El Cabildo de Tenerife ha activado un dispositivo especial de vigilancia en el Parque Natural de Corona Forestal para controlar la masiva afluencia de visitantes en varios de sus miradores. La institución insular ha advertido que impondrá denuncias a quienes incumplan la normativa y generen aglomeraciones, con el objetivo de garantizar la seguridad y proteger el entorno natural.
El operativo se centra en los miradores de Chipeque, Chimague y Ayosa, puntos que registran gran afluencia de personas y vehículos, especialmente al atardecer. Las acumulaciones han provocado retenciones y estacionamientos indebidos, incrementando el riesgo en zonas de especial sensibilidad por la amenaza de incendios forestales.

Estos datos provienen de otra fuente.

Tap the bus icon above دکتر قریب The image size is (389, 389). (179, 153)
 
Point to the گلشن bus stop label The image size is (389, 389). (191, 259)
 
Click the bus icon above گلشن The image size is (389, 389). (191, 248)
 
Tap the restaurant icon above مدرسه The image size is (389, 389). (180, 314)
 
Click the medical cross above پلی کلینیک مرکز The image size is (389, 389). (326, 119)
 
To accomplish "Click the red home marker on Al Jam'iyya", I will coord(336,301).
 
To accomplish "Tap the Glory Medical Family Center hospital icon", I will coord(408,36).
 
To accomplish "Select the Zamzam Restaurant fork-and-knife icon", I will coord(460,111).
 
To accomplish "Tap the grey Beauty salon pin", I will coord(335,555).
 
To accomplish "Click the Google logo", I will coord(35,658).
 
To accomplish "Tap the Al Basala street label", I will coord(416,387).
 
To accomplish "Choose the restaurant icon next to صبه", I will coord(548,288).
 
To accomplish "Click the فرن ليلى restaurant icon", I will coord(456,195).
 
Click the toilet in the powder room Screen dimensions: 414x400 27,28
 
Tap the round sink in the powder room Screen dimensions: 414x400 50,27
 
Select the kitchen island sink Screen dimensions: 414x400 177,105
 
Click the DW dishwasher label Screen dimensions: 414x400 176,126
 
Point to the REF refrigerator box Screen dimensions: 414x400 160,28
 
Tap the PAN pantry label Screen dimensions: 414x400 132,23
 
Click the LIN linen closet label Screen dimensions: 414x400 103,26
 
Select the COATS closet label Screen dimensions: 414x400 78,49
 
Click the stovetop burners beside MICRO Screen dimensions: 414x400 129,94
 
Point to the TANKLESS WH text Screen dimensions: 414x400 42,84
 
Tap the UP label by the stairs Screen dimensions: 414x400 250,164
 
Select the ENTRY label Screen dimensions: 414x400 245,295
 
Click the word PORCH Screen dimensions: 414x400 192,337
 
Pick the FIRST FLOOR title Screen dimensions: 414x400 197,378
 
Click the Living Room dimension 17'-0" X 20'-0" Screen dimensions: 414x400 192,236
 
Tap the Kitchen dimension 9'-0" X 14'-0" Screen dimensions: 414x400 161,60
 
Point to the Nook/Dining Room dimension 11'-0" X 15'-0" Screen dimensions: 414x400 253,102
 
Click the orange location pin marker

El dispositivo cuenta con la participación de agentes de Medio Ambiente, Guardia Civil y de la Policía Canaria, que actuarán de manera coordinada para prevenir situaciones de peligro. Se ha subrayado que las sanciones no serán solo una medida disuasoria, sino una herramienta para hacer cumplir la normativa en un espacio natural protegido.
En lo que va de año se han tramitado ya unas 700 denuncias por infracciones medioambientales en la isla, lo que evidencia la necesidad de intensificar el control en áreas de alta presión humana. El Cabildo estudia incluso establecer vigilancia permanente en los miradores más conflictivos, con el fin de compatibilizar la presencia de visitantes con la preservación del medio natural.
Con este refuerzo, la institución busca evitar el deterioro del entorno y garantizar la seguridad de residentes y turistas, recordando que el incumplimiento de las normas tendrá consecuencias sancionadoras.